20 - 22 June 2023
While Improvised Explosive Devices (IEDs) became a major threat in West Africa around 2015, there use by terrorist groups has characterized insurgencies around the globe for the last two decades. IEDs have become a weapon of choice for terrorist groups in West Africa. With resource constraints, IEDs are typically simple to design, their components remain cheap and are easily accessible. IEDs challenge governments’ and security forces’ freedom of movement. The many forms they take on, impacts the ability to protect the population, making IEDs an effective strategy for regional terrorist groups to use. The consequence, however, is a steadily increasing number of IED attacks killing, wounding, disabling, and traumatizing innocent men, women, and children.
The reported IED attacks have tripled over the past five years. Terrorist groups are updating their methods and tactics to adapt to the military responses deployed against them and reorienting their activities towards vulnerable remote areas. Terrorist groups are targeting defense and security forces, border posts, critical infrastructures, and civilians to achieve a maximum effect of lethality, terror, and societal disruption. The wide spectrum of materials that can be used for the manufacture of these devices highlights the crosscutting nature of the issue and the need for a comprehensive approach to address it. Preventing the use of IEDs by identifying and dismantling the supply chains and countering their use by conducting effective investigations that will lead to criminal convictions of IED attack perpetrators, are key elements for effective counterterrorism responses.

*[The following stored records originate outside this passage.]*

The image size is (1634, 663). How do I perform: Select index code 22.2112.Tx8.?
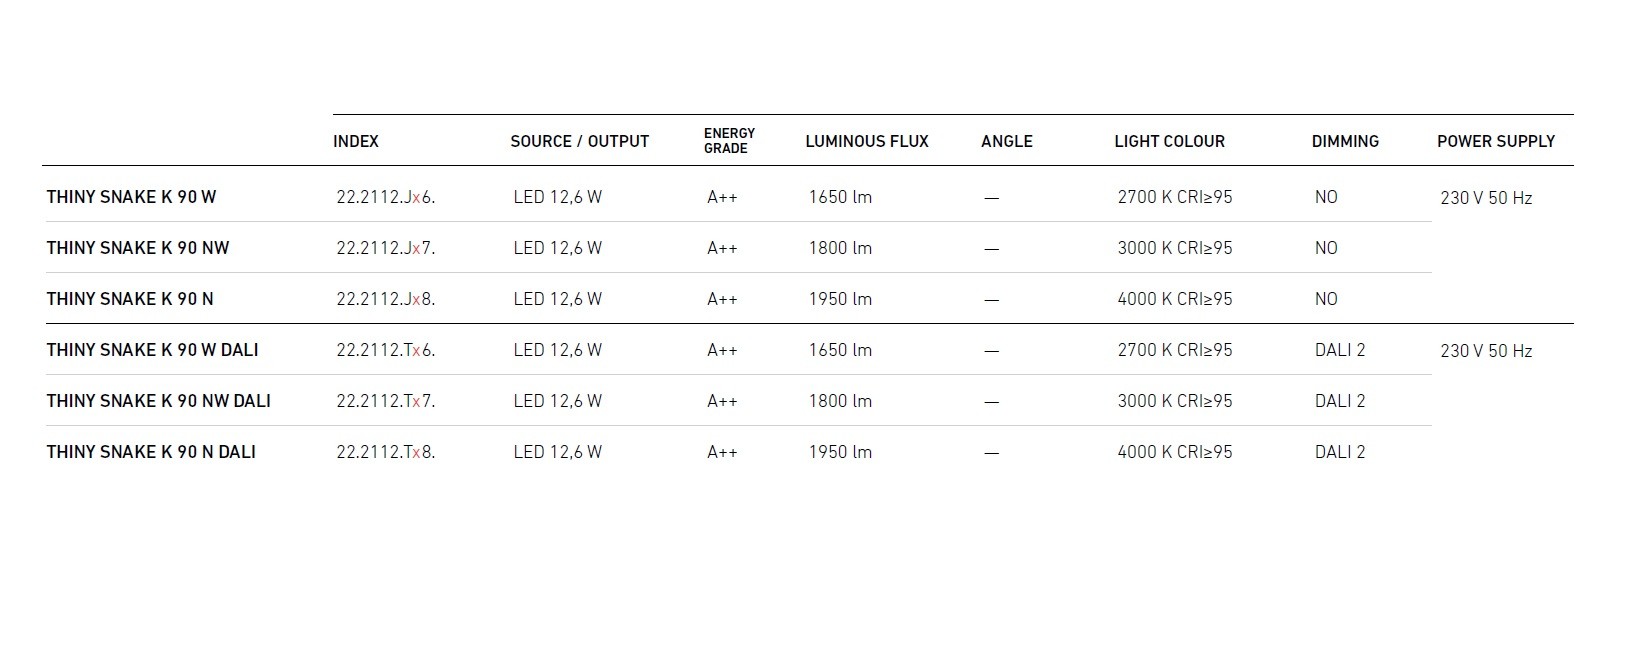(x=385, y=452)
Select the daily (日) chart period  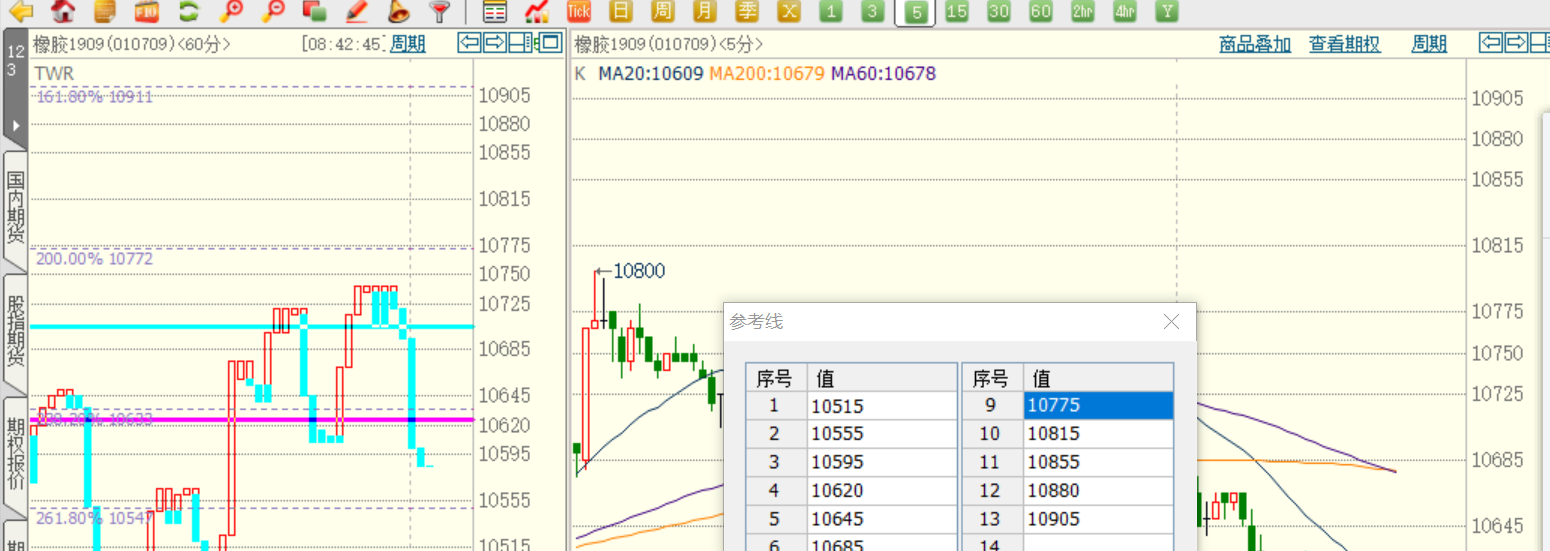(621, 12)
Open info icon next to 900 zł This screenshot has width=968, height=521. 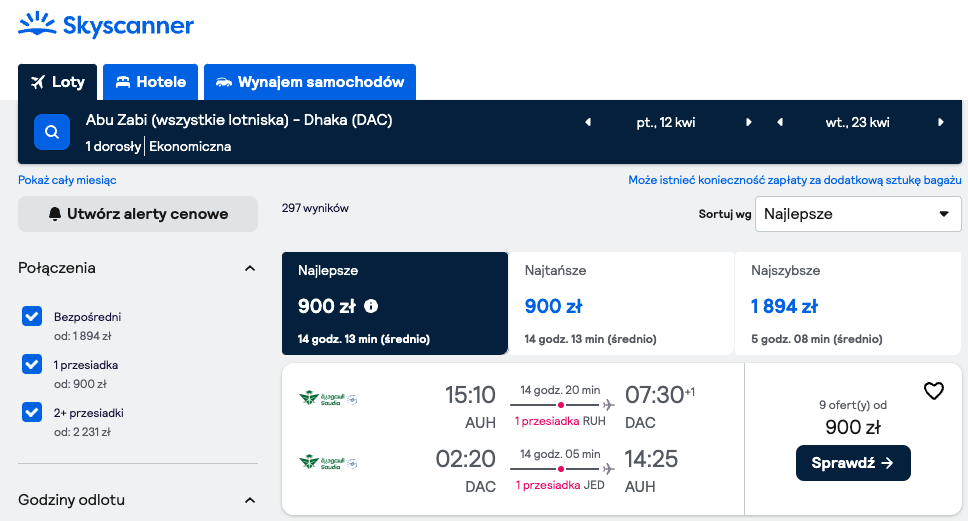[371, 306]
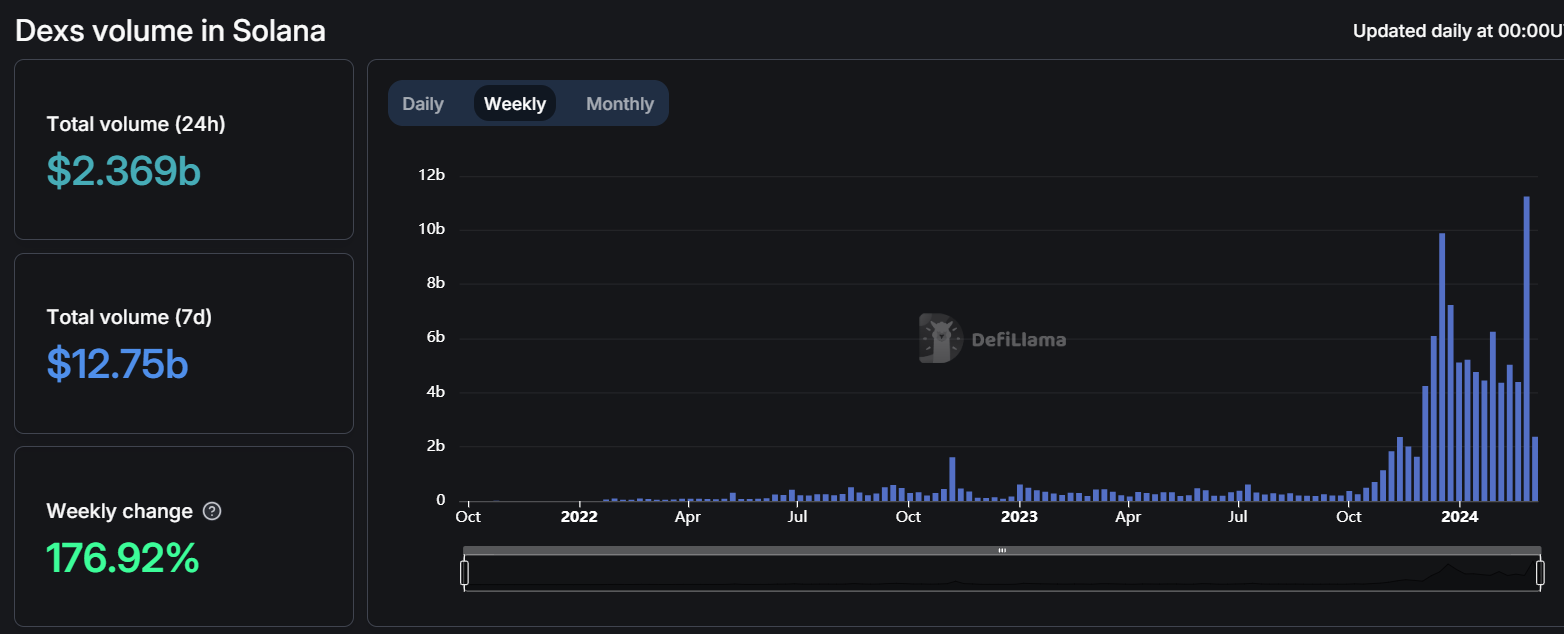Click the right handle of range slider
The height and width of the screenshot is (634, 1564).
(x=1540, y=573)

To encourage dialogue and best practice sharing, a regional, three-day meeting Preventing and Countering the Acquisition and Use of Improvised Explosive Devices (IEDs) by Terrorist Groups in West Africa, led by the West Africa Working Group Co-Chairs, Algeria, and Germany, with UNODC (United Nations Office on Drugs and Crime) as implementing partner the, was held. The event gathered senior officials from law enforcement, defense and security forces, intelligence agencies and criminal justice sectors and other subject matter experts from GCTF Members and West African states, to encourage discussions and the establishment of regional counter-IED (C-IED) best practices. Participants and experts were invited to share their experiences, and provide best practices and lessons learned through moderated discussions, sharing practical examples and case studies, for the handling of IED-related terrorist crime scenes and to further support awareness raising among vulnerable populations on the risks posed by these devices.